WILLIAM RUTHERFORD: Cosmopolitan Identity in the Apology of Aristides of Athens

Recent research on the Apology of Aristides of Athens has highlighted “ethnic reasoning” in the text.  Advocates of this approach note the description of Christians, Jews, Greeks, and barbarians as genê.  They observe how Apology indexes these genê in a strategy designed to demonstrate that the Christian genos is superior.  They further point to the construction of fictive ancestries in this taxonomy.  Consequently, ethnoracial discourse is now popularly regarded as the primary mode of discursive reasoning in Apology’s formulation of Christian identity.

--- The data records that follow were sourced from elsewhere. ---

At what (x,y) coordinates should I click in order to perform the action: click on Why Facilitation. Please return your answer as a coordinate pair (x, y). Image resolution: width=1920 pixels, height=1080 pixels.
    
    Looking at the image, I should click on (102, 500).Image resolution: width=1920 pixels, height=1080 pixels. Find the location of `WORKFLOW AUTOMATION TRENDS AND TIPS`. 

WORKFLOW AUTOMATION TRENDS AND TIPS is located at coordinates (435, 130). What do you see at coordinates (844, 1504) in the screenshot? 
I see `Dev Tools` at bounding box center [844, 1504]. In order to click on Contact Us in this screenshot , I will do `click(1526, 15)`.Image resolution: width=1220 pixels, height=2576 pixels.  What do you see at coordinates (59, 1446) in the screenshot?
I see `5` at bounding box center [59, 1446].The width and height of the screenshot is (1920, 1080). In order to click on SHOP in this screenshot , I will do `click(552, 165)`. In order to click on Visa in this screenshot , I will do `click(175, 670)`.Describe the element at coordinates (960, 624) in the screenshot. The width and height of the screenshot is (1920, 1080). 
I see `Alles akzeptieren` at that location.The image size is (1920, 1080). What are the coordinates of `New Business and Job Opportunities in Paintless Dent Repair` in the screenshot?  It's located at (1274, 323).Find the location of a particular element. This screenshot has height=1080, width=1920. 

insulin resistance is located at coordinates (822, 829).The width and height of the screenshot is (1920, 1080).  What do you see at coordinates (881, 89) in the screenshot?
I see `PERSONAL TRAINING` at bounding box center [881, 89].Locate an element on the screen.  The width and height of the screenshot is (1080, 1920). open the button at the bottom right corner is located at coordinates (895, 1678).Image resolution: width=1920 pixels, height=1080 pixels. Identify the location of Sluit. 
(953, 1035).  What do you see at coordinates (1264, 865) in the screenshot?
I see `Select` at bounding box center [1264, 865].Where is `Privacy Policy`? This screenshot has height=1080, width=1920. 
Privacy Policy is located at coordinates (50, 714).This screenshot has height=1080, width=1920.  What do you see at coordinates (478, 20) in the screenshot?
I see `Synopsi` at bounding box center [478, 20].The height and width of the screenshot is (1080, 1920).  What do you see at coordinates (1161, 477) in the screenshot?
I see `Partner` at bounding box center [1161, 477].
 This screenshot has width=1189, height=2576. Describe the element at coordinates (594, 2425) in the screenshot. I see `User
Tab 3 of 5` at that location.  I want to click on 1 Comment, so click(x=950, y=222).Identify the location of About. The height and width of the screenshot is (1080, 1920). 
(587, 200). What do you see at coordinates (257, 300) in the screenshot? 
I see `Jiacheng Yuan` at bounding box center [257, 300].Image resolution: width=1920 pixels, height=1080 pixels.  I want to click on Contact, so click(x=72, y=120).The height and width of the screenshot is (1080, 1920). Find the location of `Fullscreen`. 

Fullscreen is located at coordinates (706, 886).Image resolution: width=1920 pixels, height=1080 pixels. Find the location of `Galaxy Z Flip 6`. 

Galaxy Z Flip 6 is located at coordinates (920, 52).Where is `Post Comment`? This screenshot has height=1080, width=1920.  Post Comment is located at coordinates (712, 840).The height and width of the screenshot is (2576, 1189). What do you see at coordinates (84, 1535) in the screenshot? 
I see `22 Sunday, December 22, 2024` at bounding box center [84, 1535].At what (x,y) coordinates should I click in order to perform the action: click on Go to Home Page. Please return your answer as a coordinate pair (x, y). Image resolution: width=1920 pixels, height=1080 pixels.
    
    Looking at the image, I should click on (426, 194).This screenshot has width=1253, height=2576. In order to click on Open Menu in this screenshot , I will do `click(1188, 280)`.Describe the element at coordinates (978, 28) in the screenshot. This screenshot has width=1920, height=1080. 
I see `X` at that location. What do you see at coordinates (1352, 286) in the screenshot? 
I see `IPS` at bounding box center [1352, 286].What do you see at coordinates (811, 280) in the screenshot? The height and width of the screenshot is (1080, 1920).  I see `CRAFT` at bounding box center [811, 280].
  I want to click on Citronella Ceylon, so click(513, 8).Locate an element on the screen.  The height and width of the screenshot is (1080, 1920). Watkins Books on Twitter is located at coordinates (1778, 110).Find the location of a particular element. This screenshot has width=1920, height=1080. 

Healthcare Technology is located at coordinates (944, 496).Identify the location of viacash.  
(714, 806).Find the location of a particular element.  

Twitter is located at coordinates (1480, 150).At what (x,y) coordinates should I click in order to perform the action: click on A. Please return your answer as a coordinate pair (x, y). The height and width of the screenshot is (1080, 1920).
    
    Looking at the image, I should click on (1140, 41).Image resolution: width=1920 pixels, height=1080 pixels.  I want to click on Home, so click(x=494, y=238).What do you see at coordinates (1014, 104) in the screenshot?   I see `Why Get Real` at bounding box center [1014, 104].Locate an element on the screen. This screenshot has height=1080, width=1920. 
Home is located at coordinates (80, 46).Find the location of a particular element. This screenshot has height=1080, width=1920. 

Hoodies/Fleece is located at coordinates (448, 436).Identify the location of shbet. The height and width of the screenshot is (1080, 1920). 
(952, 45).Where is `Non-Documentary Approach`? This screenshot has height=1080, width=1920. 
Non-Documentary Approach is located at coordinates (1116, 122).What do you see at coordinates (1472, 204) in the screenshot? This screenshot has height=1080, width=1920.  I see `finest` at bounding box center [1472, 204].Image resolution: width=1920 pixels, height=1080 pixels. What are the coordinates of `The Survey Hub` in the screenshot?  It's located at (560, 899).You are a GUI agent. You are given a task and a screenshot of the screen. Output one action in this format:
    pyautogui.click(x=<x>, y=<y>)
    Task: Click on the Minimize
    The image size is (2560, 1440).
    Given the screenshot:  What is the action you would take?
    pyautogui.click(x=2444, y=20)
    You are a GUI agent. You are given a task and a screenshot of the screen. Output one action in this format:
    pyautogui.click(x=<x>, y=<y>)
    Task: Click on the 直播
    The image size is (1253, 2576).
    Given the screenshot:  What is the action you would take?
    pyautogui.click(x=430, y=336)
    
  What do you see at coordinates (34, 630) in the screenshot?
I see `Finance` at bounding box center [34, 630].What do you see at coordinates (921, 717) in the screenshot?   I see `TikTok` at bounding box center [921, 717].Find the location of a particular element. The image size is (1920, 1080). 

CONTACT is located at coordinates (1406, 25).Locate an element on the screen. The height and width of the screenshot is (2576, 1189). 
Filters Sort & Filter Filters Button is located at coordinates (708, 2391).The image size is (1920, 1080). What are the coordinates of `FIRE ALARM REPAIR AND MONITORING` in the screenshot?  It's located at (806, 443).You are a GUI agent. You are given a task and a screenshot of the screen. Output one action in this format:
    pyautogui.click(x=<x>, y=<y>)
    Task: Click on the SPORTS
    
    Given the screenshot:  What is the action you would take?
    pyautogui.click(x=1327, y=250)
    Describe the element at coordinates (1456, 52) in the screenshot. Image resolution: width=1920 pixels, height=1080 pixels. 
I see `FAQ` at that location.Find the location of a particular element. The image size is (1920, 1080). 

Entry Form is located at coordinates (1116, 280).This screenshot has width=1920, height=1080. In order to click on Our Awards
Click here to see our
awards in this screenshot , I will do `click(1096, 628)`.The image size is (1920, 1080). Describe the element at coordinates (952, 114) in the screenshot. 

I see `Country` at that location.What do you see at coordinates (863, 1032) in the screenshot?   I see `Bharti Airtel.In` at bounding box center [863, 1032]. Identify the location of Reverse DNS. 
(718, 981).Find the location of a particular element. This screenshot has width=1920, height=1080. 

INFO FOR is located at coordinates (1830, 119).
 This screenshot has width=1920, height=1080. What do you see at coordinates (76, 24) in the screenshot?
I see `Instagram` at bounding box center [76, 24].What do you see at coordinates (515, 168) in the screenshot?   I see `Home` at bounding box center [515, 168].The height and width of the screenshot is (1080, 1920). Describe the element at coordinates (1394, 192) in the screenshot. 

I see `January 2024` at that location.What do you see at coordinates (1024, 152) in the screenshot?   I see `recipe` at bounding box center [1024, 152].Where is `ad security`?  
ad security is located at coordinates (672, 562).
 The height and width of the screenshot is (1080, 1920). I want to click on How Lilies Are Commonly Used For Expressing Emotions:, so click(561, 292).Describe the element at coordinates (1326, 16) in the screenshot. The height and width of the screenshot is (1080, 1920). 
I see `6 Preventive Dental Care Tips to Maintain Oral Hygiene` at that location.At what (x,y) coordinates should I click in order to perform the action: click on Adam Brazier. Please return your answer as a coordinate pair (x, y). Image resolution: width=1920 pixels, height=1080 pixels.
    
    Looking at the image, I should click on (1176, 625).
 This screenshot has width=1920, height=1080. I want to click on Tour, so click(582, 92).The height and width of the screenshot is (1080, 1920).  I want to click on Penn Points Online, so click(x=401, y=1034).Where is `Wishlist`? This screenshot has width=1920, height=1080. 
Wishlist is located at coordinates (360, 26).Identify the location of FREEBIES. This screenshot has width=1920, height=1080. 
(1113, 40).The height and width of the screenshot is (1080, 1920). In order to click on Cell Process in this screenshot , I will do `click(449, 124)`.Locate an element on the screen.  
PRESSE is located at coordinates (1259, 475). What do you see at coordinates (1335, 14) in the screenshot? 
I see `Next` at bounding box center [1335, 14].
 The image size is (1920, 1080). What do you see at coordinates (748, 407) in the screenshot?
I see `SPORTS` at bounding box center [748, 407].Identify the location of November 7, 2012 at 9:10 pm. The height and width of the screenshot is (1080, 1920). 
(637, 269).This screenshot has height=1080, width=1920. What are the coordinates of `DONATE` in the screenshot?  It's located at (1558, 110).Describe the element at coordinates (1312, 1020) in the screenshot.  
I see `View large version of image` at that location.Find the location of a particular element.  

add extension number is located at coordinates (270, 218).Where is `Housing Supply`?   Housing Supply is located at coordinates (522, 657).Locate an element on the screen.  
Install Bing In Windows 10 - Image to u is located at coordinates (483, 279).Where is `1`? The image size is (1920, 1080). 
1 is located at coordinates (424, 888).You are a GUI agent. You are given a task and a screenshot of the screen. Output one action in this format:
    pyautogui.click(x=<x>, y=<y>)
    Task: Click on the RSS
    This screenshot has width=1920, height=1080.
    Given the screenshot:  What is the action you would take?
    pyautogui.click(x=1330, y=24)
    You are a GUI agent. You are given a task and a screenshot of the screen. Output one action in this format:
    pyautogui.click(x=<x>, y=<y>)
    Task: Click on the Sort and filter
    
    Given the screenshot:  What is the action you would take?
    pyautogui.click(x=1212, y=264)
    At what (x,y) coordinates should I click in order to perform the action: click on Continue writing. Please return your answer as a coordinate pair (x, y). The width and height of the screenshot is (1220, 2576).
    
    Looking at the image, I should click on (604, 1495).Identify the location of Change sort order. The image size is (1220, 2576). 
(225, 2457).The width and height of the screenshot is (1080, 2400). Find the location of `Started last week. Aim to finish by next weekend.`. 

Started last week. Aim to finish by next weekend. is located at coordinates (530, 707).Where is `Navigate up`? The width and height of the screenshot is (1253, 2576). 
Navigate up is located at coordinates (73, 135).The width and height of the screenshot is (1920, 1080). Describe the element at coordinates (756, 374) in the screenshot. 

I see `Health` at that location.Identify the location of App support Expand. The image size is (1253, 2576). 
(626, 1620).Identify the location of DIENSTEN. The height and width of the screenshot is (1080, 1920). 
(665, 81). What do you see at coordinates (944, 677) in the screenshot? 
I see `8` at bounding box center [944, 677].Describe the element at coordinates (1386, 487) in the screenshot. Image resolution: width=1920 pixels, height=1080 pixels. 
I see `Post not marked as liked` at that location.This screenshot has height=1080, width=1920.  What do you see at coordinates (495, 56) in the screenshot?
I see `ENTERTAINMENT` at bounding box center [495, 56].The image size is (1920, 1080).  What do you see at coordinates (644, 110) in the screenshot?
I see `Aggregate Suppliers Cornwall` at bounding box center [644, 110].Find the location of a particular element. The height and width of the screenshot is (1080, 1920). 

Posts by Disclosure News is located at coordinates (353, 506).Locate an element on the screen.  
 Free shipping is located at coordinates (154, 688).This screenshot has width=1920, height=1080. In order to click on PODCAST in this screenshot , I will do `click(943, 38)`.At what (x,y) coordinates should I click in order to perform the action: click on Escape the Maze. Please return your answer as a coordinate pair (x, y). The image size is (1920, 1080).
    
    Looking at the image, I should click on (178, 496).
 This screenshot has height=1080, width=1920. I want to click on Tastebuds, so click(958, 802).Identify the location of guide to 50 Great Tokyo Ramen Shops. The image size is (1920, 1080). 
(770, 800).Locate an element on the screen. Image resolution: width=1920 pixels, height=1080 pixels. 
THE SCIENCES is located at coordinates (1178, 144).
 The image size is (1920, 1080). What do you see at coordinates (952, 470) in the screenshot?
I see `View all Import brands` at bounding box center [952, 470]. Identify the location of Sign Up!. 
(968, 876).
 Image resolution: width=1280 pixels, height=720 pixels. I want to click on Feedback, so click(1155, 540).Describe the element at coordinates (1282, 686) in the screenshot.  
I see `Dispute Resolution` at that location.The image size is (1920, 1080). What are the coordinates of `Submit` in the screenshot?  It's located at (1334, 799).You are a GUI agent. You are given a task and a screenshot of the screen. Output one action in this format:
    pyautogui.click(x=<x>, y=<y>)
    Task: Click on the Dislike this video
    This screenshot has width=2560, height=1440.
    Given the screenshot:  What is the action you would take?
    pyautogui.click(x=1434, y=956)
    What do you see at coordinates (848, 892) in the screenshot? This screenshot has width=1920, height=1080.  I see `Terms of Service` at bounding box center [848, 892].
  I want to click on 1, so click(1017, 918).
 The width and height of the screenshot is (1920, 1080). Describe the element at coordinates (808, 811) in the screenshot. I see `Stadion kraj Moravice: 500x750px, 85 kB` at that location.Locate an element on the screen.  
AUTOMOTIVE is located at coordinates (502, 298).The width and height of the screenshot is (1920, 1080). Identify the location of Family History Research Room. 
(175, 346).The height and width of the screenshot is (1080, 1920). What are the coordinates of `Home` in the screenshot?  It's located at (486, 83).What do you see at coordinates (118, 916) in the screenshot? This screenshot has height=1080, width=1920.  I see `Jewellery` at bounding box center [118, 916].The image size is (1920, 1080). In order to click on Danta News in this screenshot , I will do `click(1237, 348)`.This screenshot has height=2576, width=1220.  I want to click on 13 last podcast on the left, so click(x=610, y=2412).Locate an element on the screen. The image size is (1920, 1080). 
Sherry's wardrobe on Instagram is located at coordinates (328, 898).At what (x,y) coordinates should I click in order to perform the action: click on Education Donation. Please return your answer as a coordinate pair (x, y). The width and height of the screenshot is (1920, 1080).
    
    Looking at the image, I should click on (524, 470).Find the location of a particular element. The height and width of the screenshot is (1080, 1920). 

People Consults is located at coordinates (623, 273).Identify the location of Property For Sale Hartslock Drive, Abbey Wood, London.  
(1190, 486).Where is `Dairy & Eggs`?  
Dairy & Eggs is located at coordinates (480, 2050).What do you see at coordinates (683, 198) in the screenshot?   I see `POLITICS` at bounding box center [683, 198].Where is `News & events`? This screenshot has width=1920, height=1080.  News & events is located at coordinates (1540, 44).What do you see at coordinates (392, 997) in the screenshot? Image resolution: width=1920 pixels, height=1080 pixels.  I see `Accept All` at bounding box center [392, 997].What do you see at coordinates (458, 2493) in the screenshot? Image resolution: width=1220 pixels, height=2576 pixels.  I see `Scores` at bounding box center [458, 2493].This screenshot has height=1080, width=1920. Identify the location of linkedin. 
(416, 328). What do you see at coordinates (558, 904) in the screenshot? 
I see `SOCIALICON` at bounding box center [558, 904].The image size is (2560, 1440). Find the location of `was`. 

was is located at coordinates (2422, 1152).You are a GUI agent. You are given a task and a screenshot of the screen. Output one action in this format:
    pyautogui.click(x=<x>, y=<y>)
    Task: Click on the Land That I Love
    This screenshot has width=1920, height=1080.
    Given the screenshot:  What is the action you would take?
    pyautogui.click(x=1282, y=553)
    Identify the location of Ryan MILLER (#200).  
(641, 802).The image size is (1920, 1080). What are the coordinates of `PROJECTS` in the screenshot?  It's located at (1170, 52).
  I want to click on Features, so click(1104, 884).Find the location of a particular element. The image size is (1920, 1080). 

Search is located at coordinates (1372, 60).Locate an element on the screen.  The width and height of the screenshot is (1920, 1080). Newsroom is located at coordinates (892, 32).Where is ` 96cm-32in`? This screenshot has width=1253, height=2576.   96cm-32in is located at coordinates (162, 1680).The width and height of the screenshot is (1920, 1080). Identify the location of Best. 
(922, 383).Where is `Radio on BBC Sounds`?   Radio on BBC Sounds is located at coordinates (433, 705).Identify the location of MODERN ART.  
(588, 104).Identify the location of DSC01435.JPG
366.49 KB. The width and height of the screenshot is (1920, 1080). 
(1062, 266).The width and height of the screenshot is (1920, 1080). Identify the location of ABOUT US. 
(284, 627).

This presentation offers a challenge to the emerging consensus.  Focusing on the Syriac text of Apology, an important witness to Aristides’ primitive text, the presenter argues that Apology articulates Christian identity in primarily civic and cultural terms.  The text develops a logic that identifies Christians as a superior culture-group founded by a culture hero, Jesus.  The Christian mode of ritual life and collective ethic is most consistent with the divine nature (ch. 1).  As such, Christians make the best “world-citizens” because their society imitates God most accurately.
This approach of Apology is consistent with second-century patterns of civic discourse in the Second Sophistic.  The role of law and the symbolism of Athens (perhaps a purely literary construction) frame the argument in ways that reflect second-century orations in celebration of Athens as a symbol of cultural and philosophical ideals (Ael. Arist. Panath. Or.).  And Apology’s integration of rationality, divine nature, and human ethics further resonates with the theory of the Stoic cosmic city.  The Stoics regarded the universe as a vibrant urban center where (rational) men and gods cohabit under common laws and participate in shared citizenship (Dio Chrys. Or. 36.38).  This is not to suggest a relationship of dependence between Apology and any particular text.  Rather, Apology shares discursive space with these arguments of the Second Sophistic.